Use of Regular Expressions for Schematic Rules Checks

Only one regular expression is allowed when setting the Instance Name Expression, Pin Name Expression or Net Name Expression fields.

It is also recommended that you describe the allowed syntax, and negate it with an "!" at the front so that you can specify any exception as a violation.

For example, the following regular expression allows only names that start with an alpha character, and are followed by any occurrence of an alphanumeric character or an underscore, and end with an alphanumeric character, an underscore, or an exclamation mark:

      !^[A-Za-z][A-Za-z0-9_]*[A-Za-z0-9_!]$

Inherited Connections Checks

For more information see the Schematic Rules Checks Setup.

Constraints Checks

Mismatched Parameters

The Constraints tab on the Schematic Rules Checks Setup can be set to check for Mismatched Parameters.

If you set Constraints Checks to yes, the constraints rules checker will test devices that are members of the matchedParameters constraint, confirming, or not, that the parameter has the same value on the devices.

You can choose to check for a mismatched parameter warning or error, or to have this check ignored.

• If the check passes, the matchedParameters constraint is marked as enforced and appears as enforced in the Constraint Manager after a check and save is performed (see Checking and Saving a Design).
• If the check fails, the matchedParameters constraint is marked as impossible and appears as impossible in the Constraint Manager. Markers will also be placed on the canvas devices that are referenced by the constraint.

The Virtuoso Schematic Editor checker (see Checking and Saving a Design), being cellview based, can be run on either the current cellview or through the design hierarchy.

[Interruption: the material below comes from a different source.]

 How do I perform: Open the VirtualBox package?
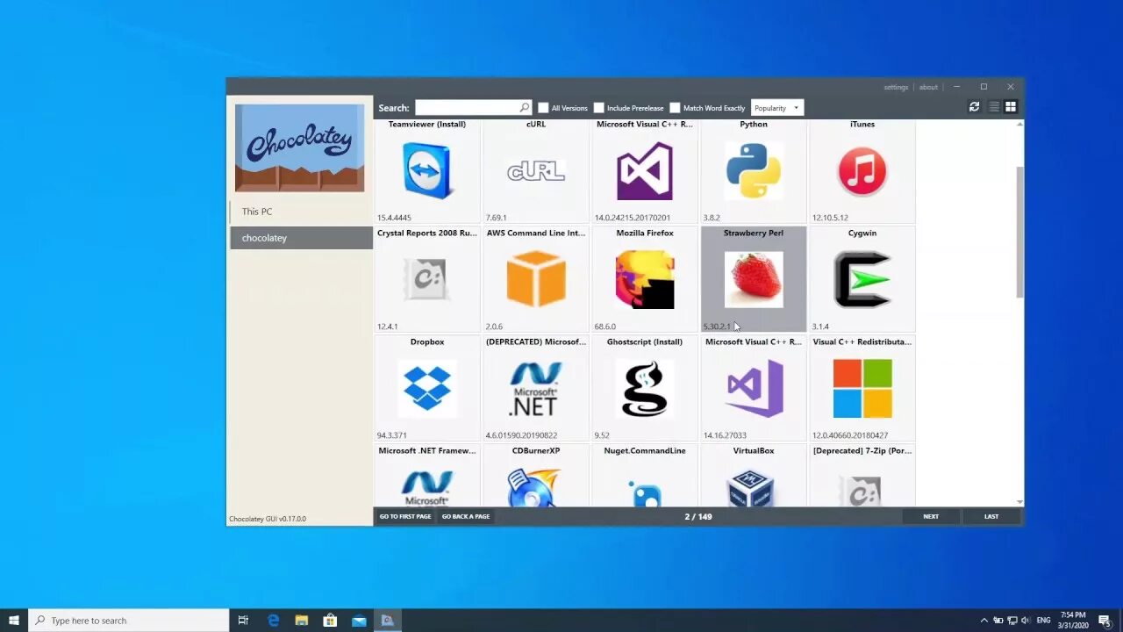pos(753,483)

The Mismatched Parameters check looks at all members (that is, all the various cellviews), but only reports violations, by adding markers, on the check cellview. Any cellview that exhibits failure markers will cross-highlight to the appropriate matchedParameters constraint in the Constraint Manager when selected, allowing you to identify other failed devices across cellviews.

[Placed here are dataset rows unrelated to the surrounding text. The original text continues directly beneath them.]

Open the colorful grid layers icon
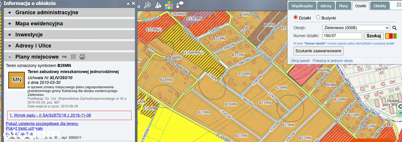402x142 pixels. pos(169,5)
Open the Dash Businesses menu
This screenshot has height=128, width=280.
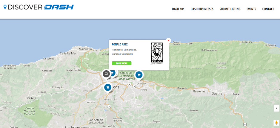pos(202,9)
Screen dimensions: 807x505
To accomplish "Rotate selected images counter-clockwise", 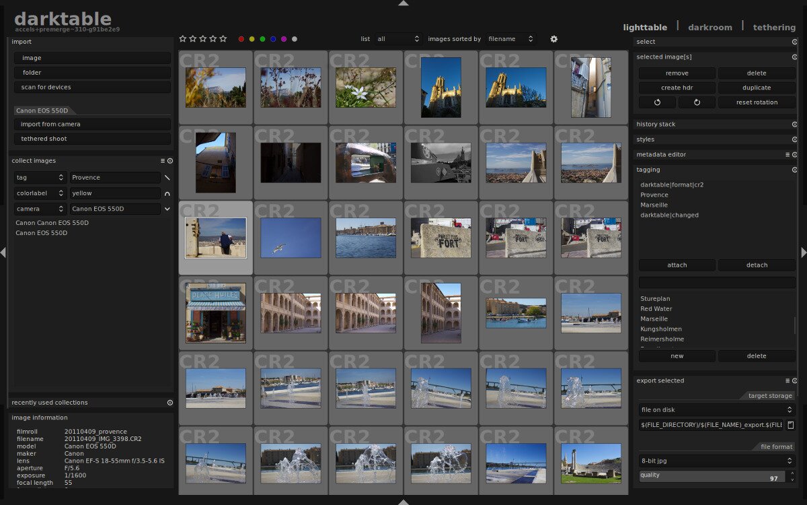I will coord(657,102).
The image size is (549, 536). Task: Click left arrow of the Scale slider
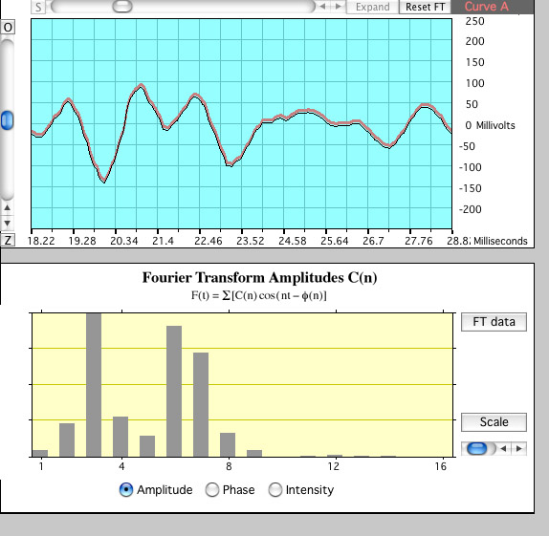[503, 448]
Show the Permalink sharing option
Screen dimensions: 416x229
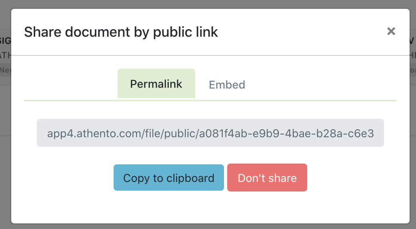click(156, 84)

Therefore, on each invocation of the schematic checker, all constraint views will be examined for matched parameters, but markers will only be added to the edit cellview.

Signal Types Checks

For more information see the Schematic Rules Checks Setup.

Optical Checks (Virtuoso Photonics Option)

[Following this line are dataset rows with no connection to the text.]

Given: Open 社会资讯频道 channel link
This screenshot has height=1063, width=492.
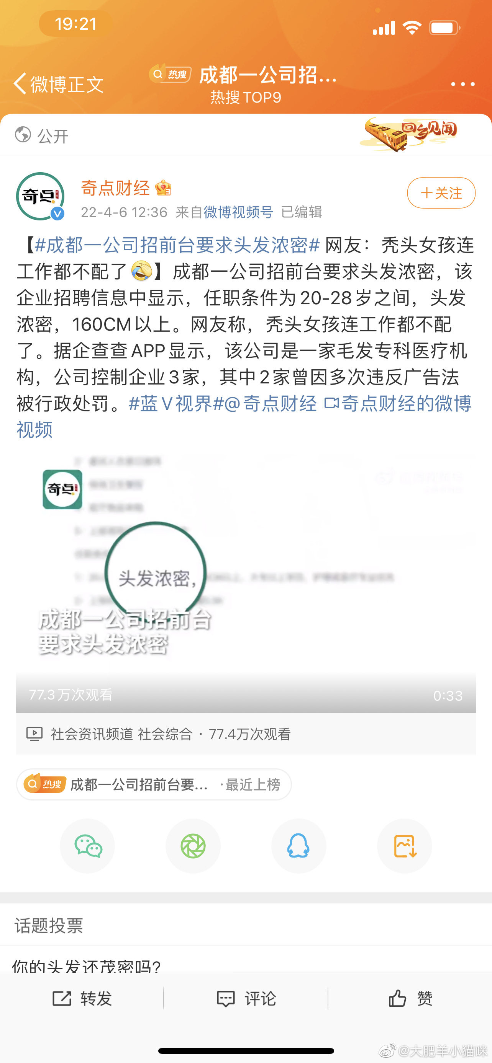Looking at the screenshot, I should click(92, 734).
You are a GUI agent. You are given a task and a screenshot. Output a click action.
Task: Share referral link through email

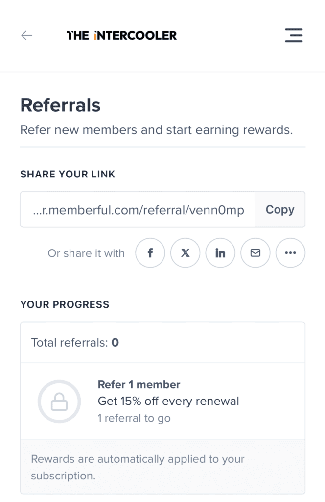tap(255, 253)
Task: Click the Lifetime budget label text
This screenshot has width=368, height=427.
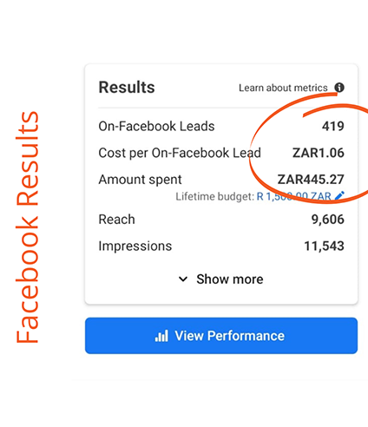Action: pos(215,196)
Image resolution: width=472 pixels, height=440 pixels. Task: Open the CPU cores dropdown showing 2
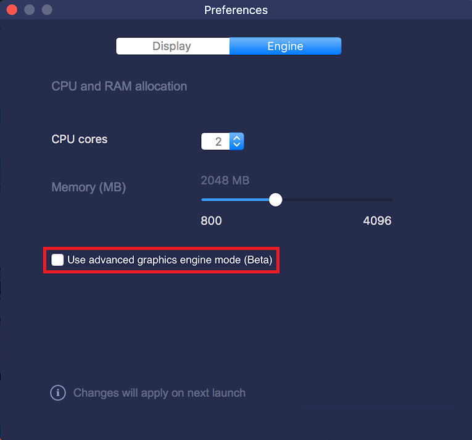pyautogui.click(x=223, y=141)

The optical checks are controlled by the options on the Optical tab of the Check – Rules Setup – Schematic Rules Checks Setup form. The severity can be updated as carried out for the other signal types.

Optical nets must have only two connections. Multi mode nets or outputs should not connect to single mode inputs or nets. Conversely, single mode nets or outputs can connect to multi mode inputs or nets.

RF Implementation (Virtuoso RF Solution Option)

For more information see the Schematic Rules Checks Setup and RF Transmission Lines.

Coloring

For more information see the Schematic Rules Checks Setup.

Creating Custom Checks

You can create your own custom check tabs (see Example of How to Create a Custom Check Tab) and associated rules checks, for use within the Schematic Rules Checks Setup form, using the following SKILL functions:

• schRegisterCheckGroup
  Use to create and register a new checker group. This will create a custom tab in the Schematic Rules Checks Setup form (see also schGetCheckGroups).
• schRegisterCheckRule
  Use to create and register a new schematic rule checker option.
  
  
  Figure 10-1 Customized “My Checks” Tab Added to Schematic Rules Checks Setup Form

Example of How to Create a Custom Check Tab

The following is an example of how to create a customized tab in the Schematic Rules Checks Setup form:

procedure(CustomCheckCB(cellView ruleObject)

  let(((msg "The gate of instance \"%s\" is connected to a high voltage net."))

    foreach(instance cellView->instances

      ;; Perform checks on instance and report failures...

      schReportCheckFailure(

        ?object    instance

        ?checkRule ruleObject

        ?message   sprintf(nil msg instance->name)

      )

    )

  )

)

procedure(ConfigCheckCB(groupName checkName)

  hiDisplayAppDBox(

    ?name       'ConfigCheckDialogBox

    ?dboxBanner "Configure Custom Check"

    ?dboxText   sprintf(nil "Configure the %L check from the %L tab..." checkName groupName)

  )

)

schRegisterCheckGroup(

  ?name  'CustomChecks

  ?title "Custom"

)

schRegisterCheckRule(

  ?title       "No HV on Gate of Thin Oxide MOS Tx"

  ?name        'CustomNoThinOxideMOSTxGateHV

  ?groupName   'CustomChecks

  ?checkCB     'CustomCheckCB

  ?configCB    'ConfigCheckCB

  ?description "The gate should not have a direct or indirect path to a high voltage net"

)

Checking a Design

There are two modes in which the connectivity of a design is updated: incremental and batch.

Incremental connectivity mode is the default mode. The connectivity in a schematic design is updated automatically as you create and edit a design. Batch connectivity mode is also available.

Regardless of the connectivity mode used, before you can pass the design data to any other tools, you must check your design for connectivity, errors, and rule violations.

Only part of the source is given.